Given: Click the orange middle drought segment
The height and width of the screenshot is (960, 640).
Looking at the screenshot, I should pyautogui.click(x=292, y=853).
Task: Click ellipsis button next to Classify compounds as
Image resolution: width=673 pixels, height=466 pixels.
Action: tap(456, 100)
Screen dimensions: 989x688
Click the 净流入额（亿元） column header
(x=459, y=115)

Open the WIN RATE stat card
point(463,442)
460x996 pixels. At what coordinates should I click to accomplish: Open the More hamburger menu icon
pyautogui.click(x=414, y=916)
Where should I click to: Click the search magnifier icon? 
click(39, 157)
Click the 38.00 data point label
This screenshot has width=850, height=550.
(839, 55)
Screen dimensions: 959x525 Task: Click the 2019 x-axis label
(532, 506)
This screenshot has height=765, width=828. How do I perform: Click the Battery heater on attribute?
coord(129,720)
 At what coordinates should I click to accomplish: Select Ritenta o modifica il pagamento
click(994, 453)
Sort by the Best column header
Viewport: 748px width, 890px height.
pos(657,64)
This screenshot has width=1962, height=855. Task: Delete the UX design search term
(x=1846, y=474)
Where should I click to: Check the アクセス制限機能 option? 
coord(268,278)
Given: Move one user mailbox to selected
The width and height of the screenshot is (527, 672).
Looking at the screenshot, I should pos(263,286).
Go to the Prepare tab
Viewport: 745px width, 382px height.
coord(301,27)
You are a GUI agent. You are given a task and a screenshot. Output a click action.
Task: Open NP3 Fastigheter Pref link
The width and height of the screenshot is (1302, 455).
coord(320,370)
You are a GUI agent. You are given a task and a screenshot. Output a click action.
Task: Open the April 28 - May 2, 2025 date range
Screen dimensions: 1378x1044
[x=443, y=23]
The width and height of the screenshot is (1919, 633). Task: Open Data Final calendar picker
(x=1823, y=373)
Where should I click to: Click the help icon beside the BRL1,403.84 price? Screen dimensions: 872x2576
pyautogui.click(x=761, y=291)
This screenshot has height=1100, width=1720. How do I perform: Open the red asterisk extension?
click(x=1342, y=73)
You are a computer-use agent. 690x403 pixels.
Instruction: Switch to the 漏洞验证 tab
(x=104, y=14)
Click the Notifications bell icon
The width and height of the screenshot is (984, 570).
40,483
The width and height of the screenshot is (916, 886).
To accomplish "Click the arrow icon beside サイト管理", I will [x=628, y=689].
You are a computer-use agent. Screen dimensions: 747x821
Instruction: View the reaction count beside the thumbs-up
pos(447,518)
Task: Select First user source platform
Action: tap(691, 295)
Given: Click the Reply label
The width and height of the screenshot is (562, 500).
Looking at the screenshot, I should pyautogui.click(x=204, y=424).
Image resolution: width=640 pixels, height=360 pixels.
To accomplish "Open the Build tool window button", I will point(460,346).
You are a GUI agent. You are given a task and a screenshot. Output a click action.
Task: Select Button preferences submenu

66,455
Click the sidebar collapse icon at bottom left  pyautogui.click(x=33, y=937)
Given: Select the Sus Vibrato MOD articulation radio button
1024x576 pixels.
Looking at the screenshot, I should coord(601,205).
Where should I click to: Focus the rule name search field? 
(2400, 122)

## [PROBLEM DESCRIPTION]
Go through the material above, find each line with the string "computer", and copy it.

## [RESULT OF THE EXERCISE]
You are a computer-use agent. 690x403 pixels.
You are a computer-use agent. Screen dimensions: 747x821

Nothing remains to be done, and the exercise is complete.